[OTDev] On the ARFF mime type

Thu Oct 1 22:10:43 CEST 2009

Excerpts from Nina Jeliazkova's message of Thu Oct 01 19:37:50 +0200 2009:
> >> What are the advantages of having separate service for data conversion,
> >> rather than being able to request ARFF mime type from Dataset resource
> >> (as Tobias suggested initially)?
> >> IMHO the latest sounds more RESTfull.

I would not say, that a data conversion service іs un-RESTful per se:

POST /data-conversion file=filename, Content-type:text/arff => returns a dataset_uri (converts input file to our internal dataset representation and posts it to a dataset service)

GET /data-conversion/{dataset_uri}, Accept:text/arff => returns ARFF
for dataset_uri

If the same data conversion routines are required at more than one
place, it would make sense to factor them out into a separate service,
to avoid duplication. But if we focus on exchanging dataset_uris and
requesting data in our (not yet decided) canonical data exchange format
it can as well be tied to the datasetset component.

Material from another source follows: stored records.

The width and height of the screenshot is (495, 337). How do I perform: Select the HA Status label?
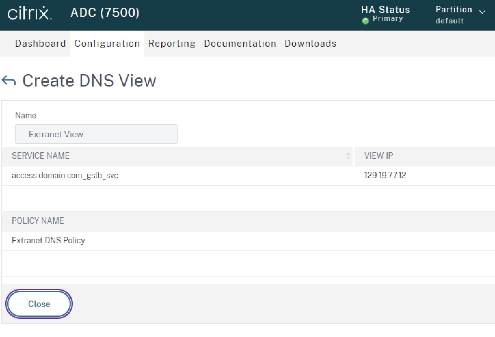coord(385,9)
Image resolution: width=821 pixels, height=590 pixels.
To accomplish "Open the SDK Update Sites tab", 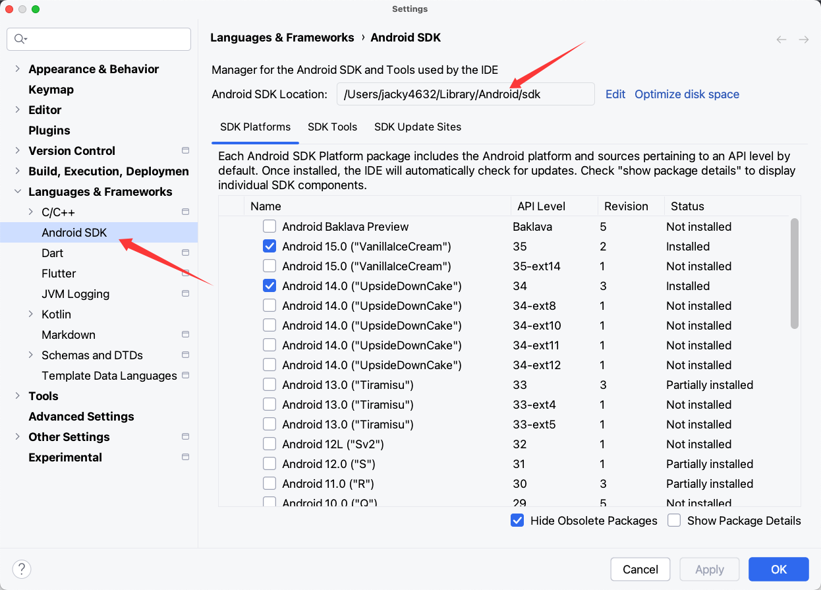I will coord(418,127).
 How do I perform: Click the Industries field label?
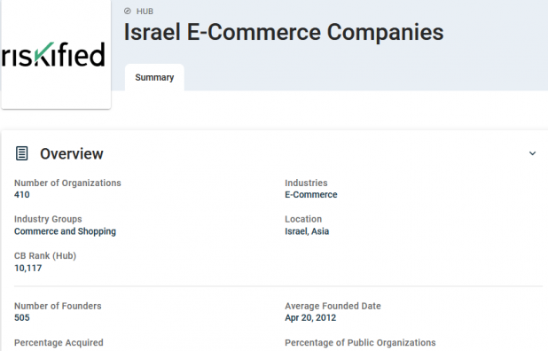[x=306, y=183]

I would still insist that these conversion features are only for the
conversation with the outside world. For internal data exchange we
should use a single common format. If a lot of developers need to
convert it into another format, say ARFF, this would be an argument for
a ѕeparate conversion service.

> What I am concerned is how these should be used by the client
> application.  Lets' look at the FastTox case.  The user specifies the
> dataset (by drawing compounds, searching, uploading SDF, etc.) .
> Then the application shows the list of models (I am intentionally
> skipping the endpoint selection step).  The user selects few models to
> be applied on his compounds and then presses "Predict" button.
> 
> This should initiate POSTs on Models resources, with dataset URI  as a
> parameter.   Now the Models need to dereference the dataset URI ,
> transform the content into their internal format, do the calculations 
> and (according to the current API ), return URI to the new calculated
> features (prediction results).  Here are the caveats:
> 
>  If Models expect format X that is not supported by the Dataset,
> everything will fail, unless
>     1)There is a logic in the Model that on failure it submits the
> dataset to a transformation service.  The Model should know where such
> transformation service exists and hope it will do the conversion.
>     2) It is not typical for such a logic to be in the Model, the other
> place (besides the dataset resource itself) is in the client. That means
> the client application should handle the case Model fails to apply a
> dataset, because it doesn't understand the format.  The Client App
> should find the transformation service for each Model (provided there
> are several for different formats) , get the results from conversion and
> submit to the Models.
> 
> I would prefer the case when Dataset supports several formats, then the
> Model can first ask for its preferred format, provided it will be more
> efficient for processing, and on fall back reply on a single common
> format. Client App is then becoming quite simple :)

If we define a model API like

POST /model/{id} dataset_id={dataset_id} => prediction_uri

and a dataset API

GET /dataset/{dataset-id} => internal dataset representation

the model should be able to work with the internal representation. How
it achieves this goal (work with the internal representation, convert it
internally to to another format, use a format-conversion service) is up
to the developers of the model webservice. Neither the client nor the
dataset service should have to know (or assume) anything about the
internals of the model webservice (even if they want to make their life
easier ;-)).

Best regards,
Christoph